Reading text:
□ □ □ □ □ □ □
There is a narrow preoccupation with certain themes, and a rigid view of certain challenges and opportunities. Brexit is all bad and always bad to the followers of politically correct fashion. They simply take every lie, half truth and threat from the EU side in the negotiations and retail it as truth.Many editors and interviewers bat for the EU in composition and questions of the interviews.

They alternate their anger over Brexit with their dominant wish that every sacrifice be made by the UK to purge the last drop of oil, the last molecule of gas and the last lump of coal from our lives and economy, as if the UK alone was responsible for their view of impending climate disaster and as if it will save the planet if the UK does abandon all carbon. There is no proportion in their understanding, and no room for anyone to ask critical questions or offer an alternative way forward. Gone is the usual worry about lost jobs or economic penalties as they chase a perfectly carbon free economy before the technologies to deliver it resonate with the public or are even available to buy.
□ □ □ □ □ □ □
Check your understanding:
1. List each fossil fuel that the commentary on Brexit and carbon policy names.
2. Return, word for word, the portion of the commentary on Brexit and carbon policy starting with "They alternate their" and going on through "available to buy.".
3. Supply the next part of the commentary on Brexit and carbon policy, beginning after its final sentence.
The items that come after the commentary are not needed.

Records provided:
□ □ □ □ □ □ □
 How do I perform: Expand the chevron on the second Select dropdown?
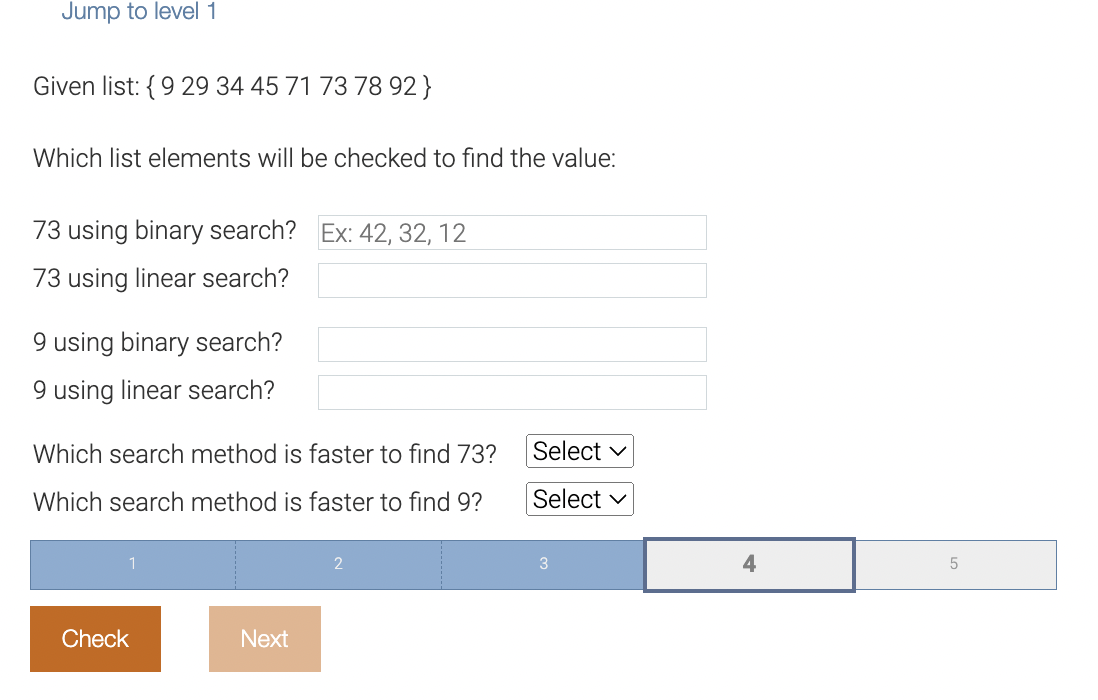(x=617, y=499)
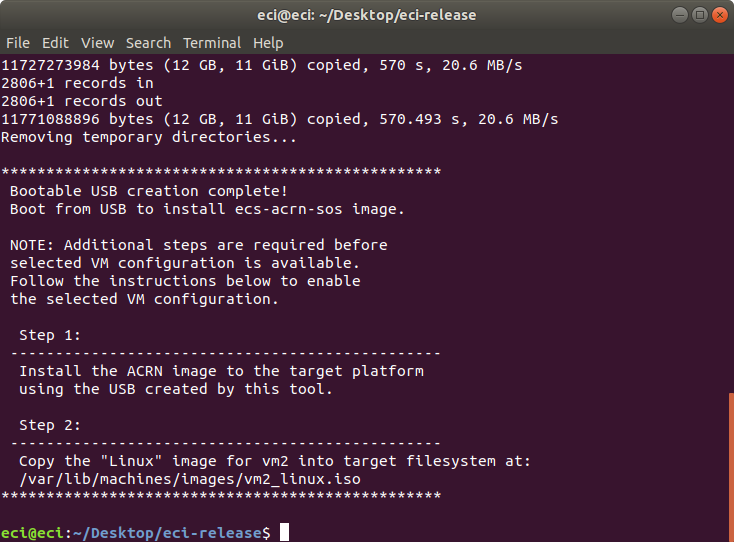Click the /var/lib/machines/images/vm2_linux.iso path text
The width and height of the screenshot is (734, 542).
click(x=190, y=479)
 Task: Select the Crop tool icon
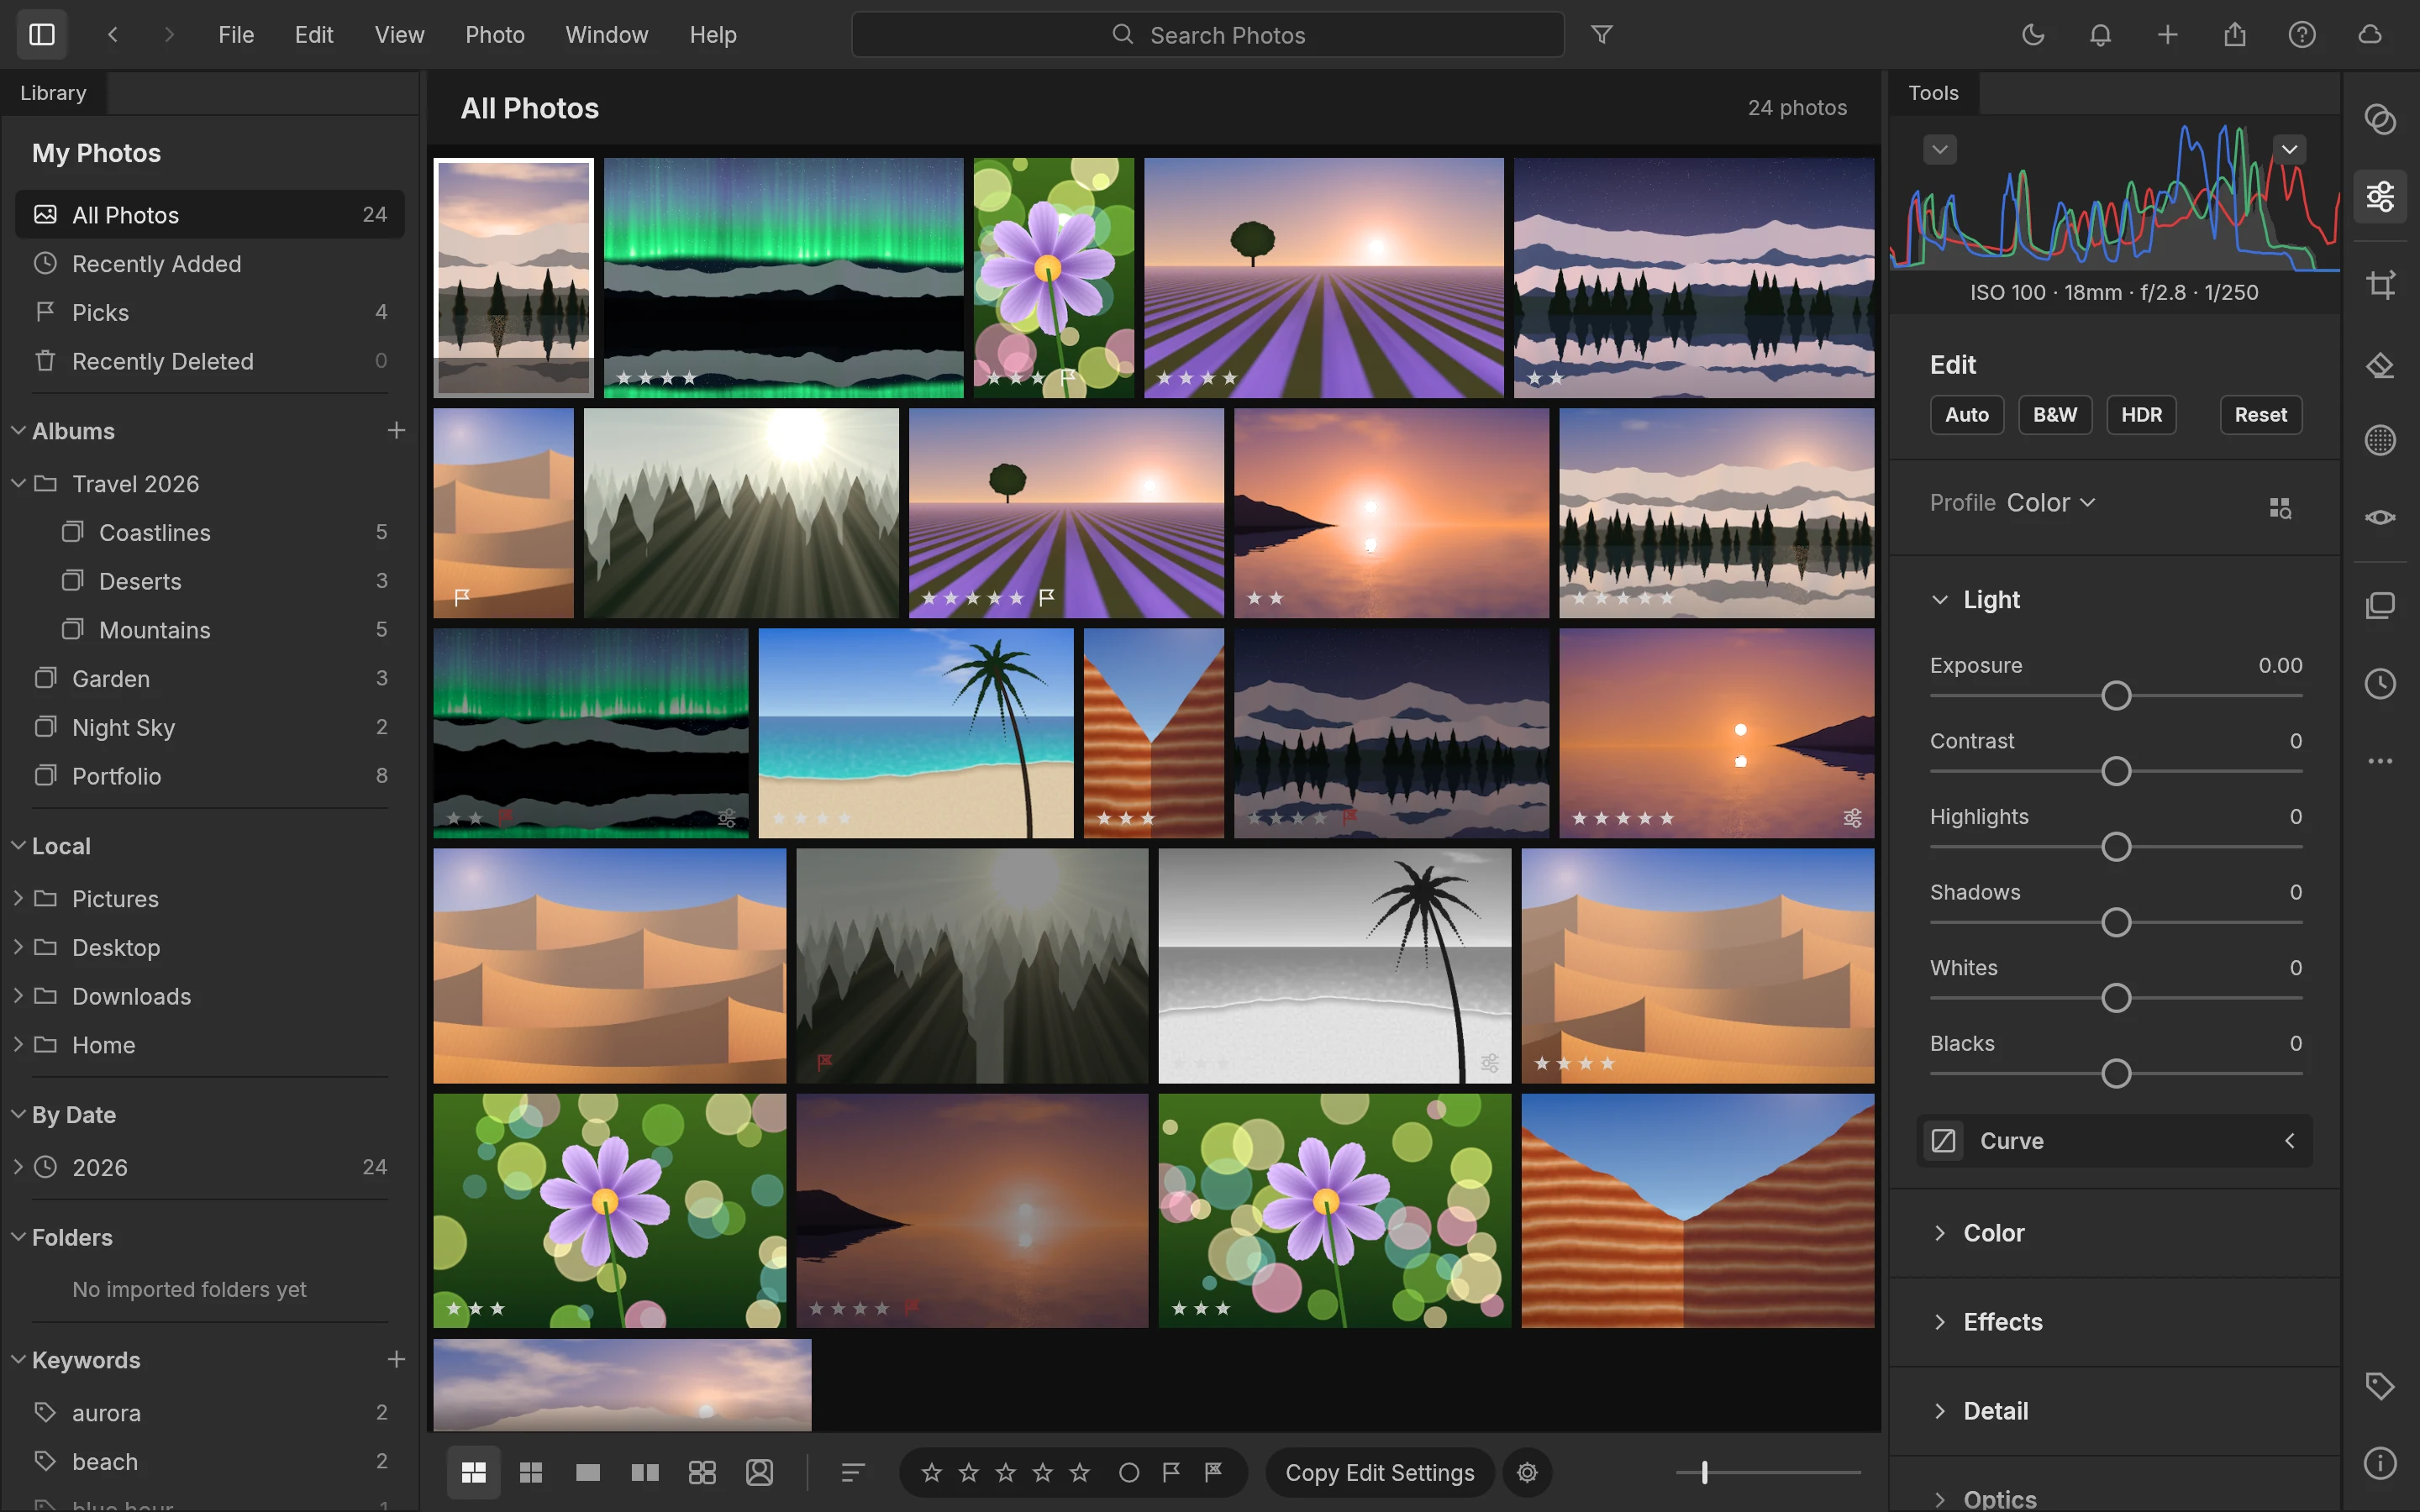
□ □ □ □ □ □ □
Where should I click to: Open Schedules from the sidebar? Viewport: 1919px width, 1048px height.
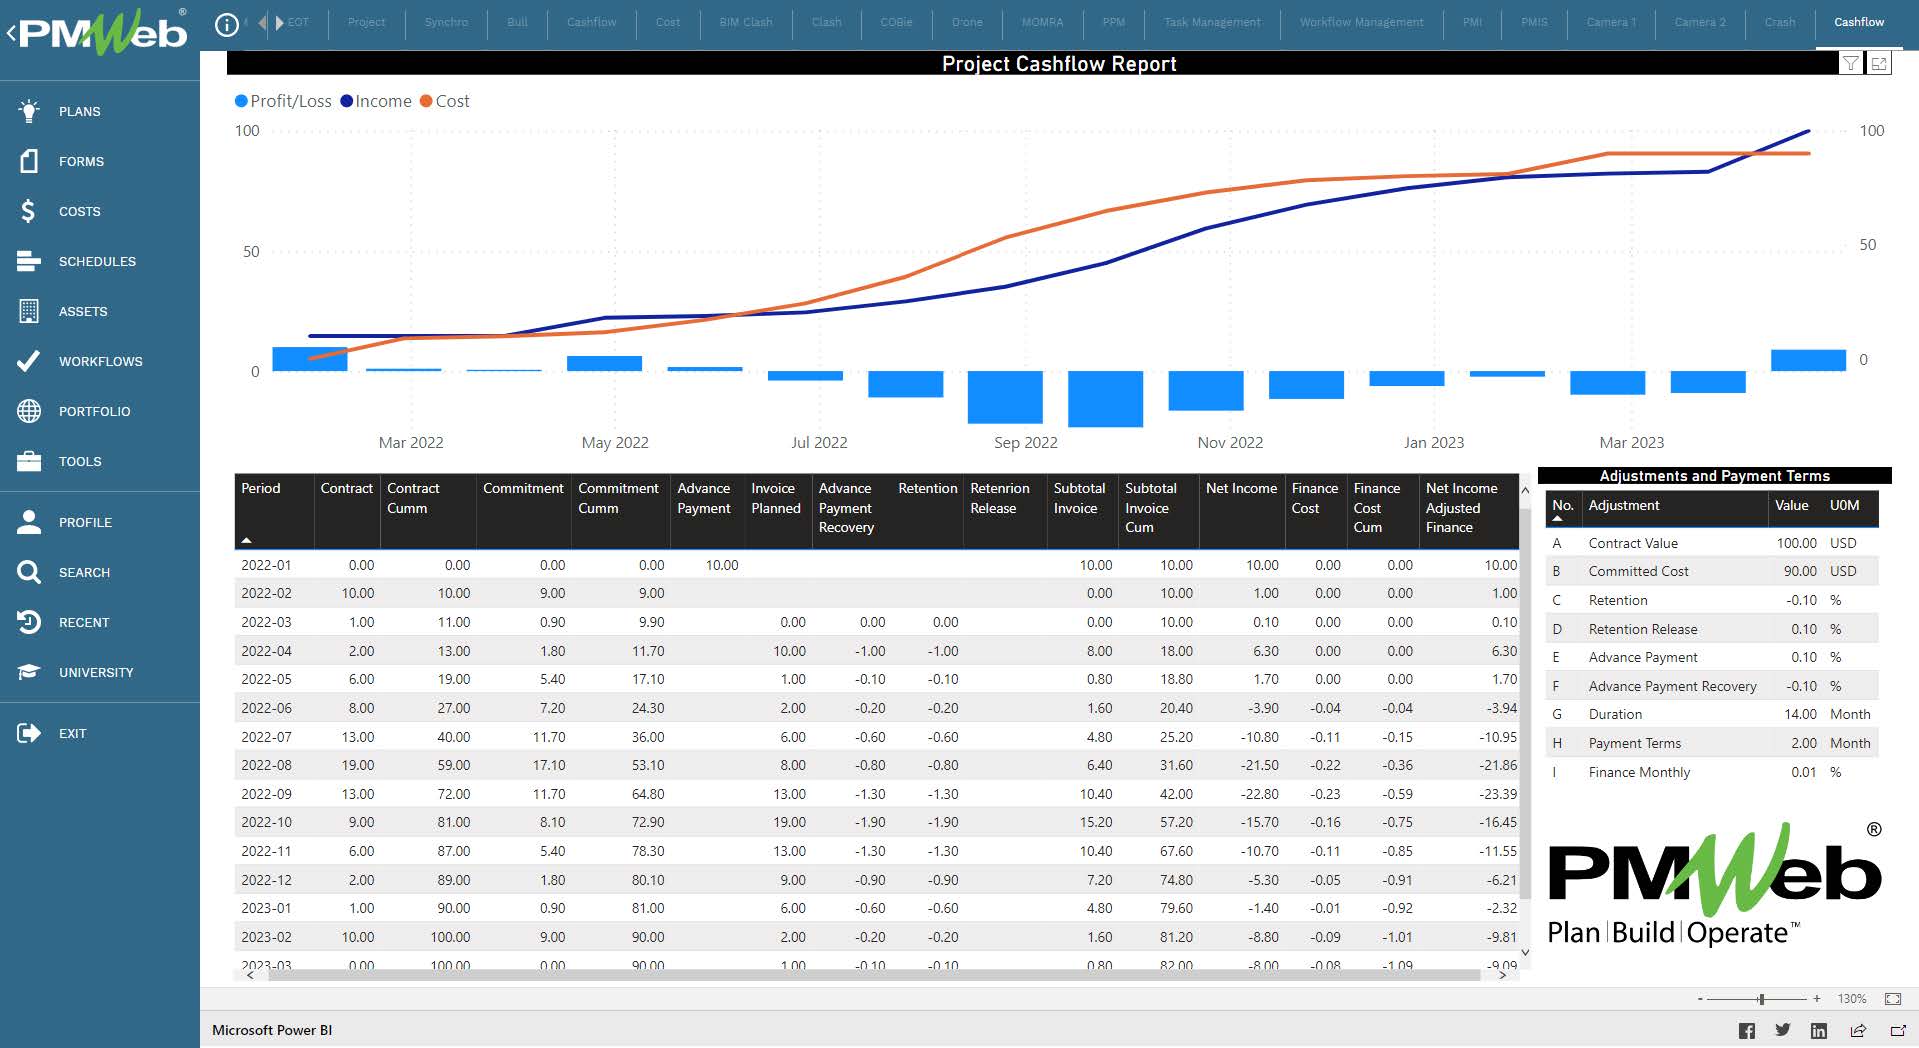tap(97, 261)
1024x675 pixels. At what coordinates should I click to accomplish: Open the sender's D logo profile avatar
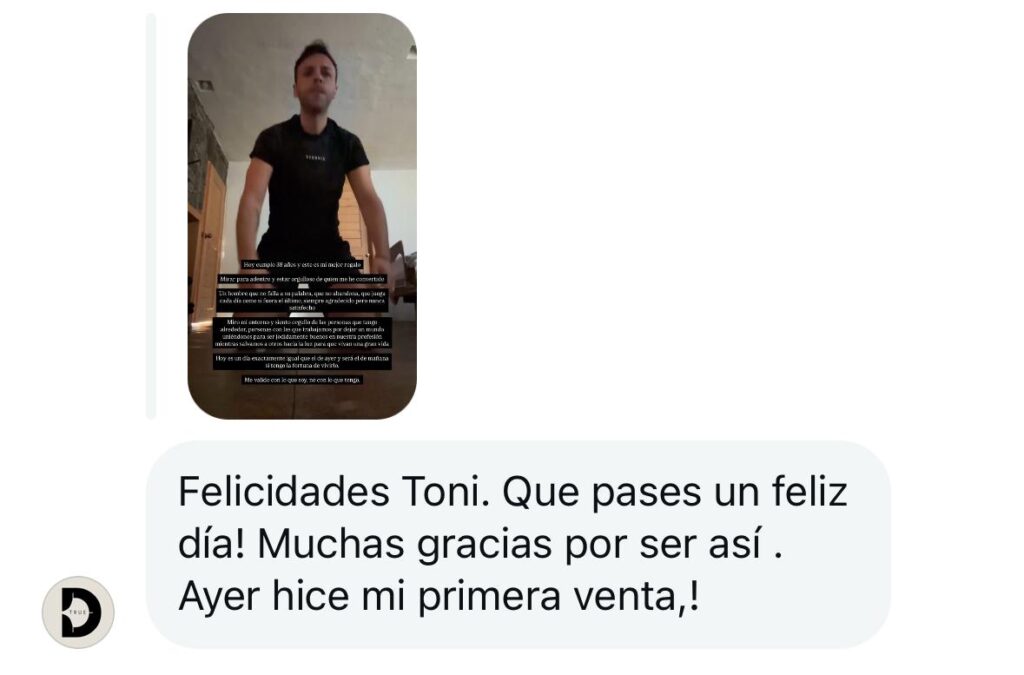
□ □ □ □ □ □ □
Written answers:
1. oil, gas, coal

2.
They alternate their anger over Brexit with their dominant wish that every sacrifice be made by the UK to purge the last drop of oil, the last molecule of gas and the last lump of coal from our lives and economy, as if the UK alone was responsible for their view of impending climate disaster and as if it will save the planet if the UK does abandon all carbon. There is no proportion in their understanding, and no room for anyone to ask critical questions or offer an alternative way forward. Gone is the usual worry about lost jobs or economic penalties as they chase a perfectly carbon free economy before the technologies to deliver it resonate with the public or are even available to buy.

3.
Like most of us, they object strongly to slavery, yet their main anger is to slavery past by UK traders, with no mention of the people who traded slaves with them. They show scant parallel interest with the ugly slaveries of today that we might do something about. They rummage through UK history to highlight events and attitudes that we no longer support, ignoring the noble causes and the successes. They decline to mention the common adoption of the unacceptable by other countries and governments at the same time. England is always in the wrong, and never the victim in their world of devils and angels. There is a complete lack of pride in the UK’s role in bringing democracy to the world, in the successful campaigns fought against religious intolerance and slavery, and the battles for equality under the law and votes for all.

We need to take back control of our language and of the agenda. A strong democracy is one that can conduct a civilised but serious and passionate debate about what matters to large blocks of opinion. Attempts to prevent topics and ban any view you disagree with is usually an unwelcome move to alienate significant parts of the electorate and impoverish decision taking.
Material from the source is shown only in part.